Designing this website

dscn0387Website design has been greatly simplified since I designed my first website in 2002, using Dreamweaver, which was one of the first WYSIWYG editors. I am impressed with the capabilities of WordPress and I recommend it for those wanting to start their own websites. The image of the ocean that I have used in the header has many associations for me. It is from my own photo collection from the north coast of Kauai. There is a wild beauty in this image of the ocean that reminds me of romantic paintings of nature by artists like Caspar David Friedrich. Any philosopher that takes nondualism seriously must integrate nature into his or her ideas and worldview. Conversely, any ascetic turning away from nature and the world is inherently dualistic. We are said to have our beginnings in the sea, and the sea is also used in many metaphors of unity of our self and God (although I believe that our individuality remains). Finally, just as there are dangers navigating in rough seas, so there are risks to philosophical self-enquiry. I hope that my writings have identified some of the shoals and reefs that we may encounter, and that even if what Karl Jaspers referred to as philosophical shipwreck is necessary if we are to overcome our previously limited ideas, we may have the hope of ultimate transcendence. Here is another image from nature in Kauai that I have used on the cover of one of my books: a rainbow eucalyptus tree displaying a prism of colour that reminds me of the prism of our many modes of consciousness that arise from the unity of our selfhood.

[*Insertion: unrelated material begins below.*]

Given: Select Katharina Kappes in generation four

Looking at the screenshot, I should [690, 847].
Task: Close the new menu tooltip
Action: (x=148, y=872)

One thought on “Designing this website

  1. Regarding design and the risk of philosophical shipwreck:
    Your friend MMM references James T. Bratt’s “Raging Tumults of Soul The private life of Abraham Kuyper” and characterizes such an experience as a “classical conversion pattern of *descent* and *return*.” He seems to suggest that this is a hazard common to any “discovery of the spiritual depths.” Yet MMM explicitly offers the following: “Kuyper’s ‘collapse’, then, was both personal and societal *history* in the making [?because?] he attempted to combine …*descent* into the heart and *ascent* to God… with his cultural (*historically-forming*) activities…”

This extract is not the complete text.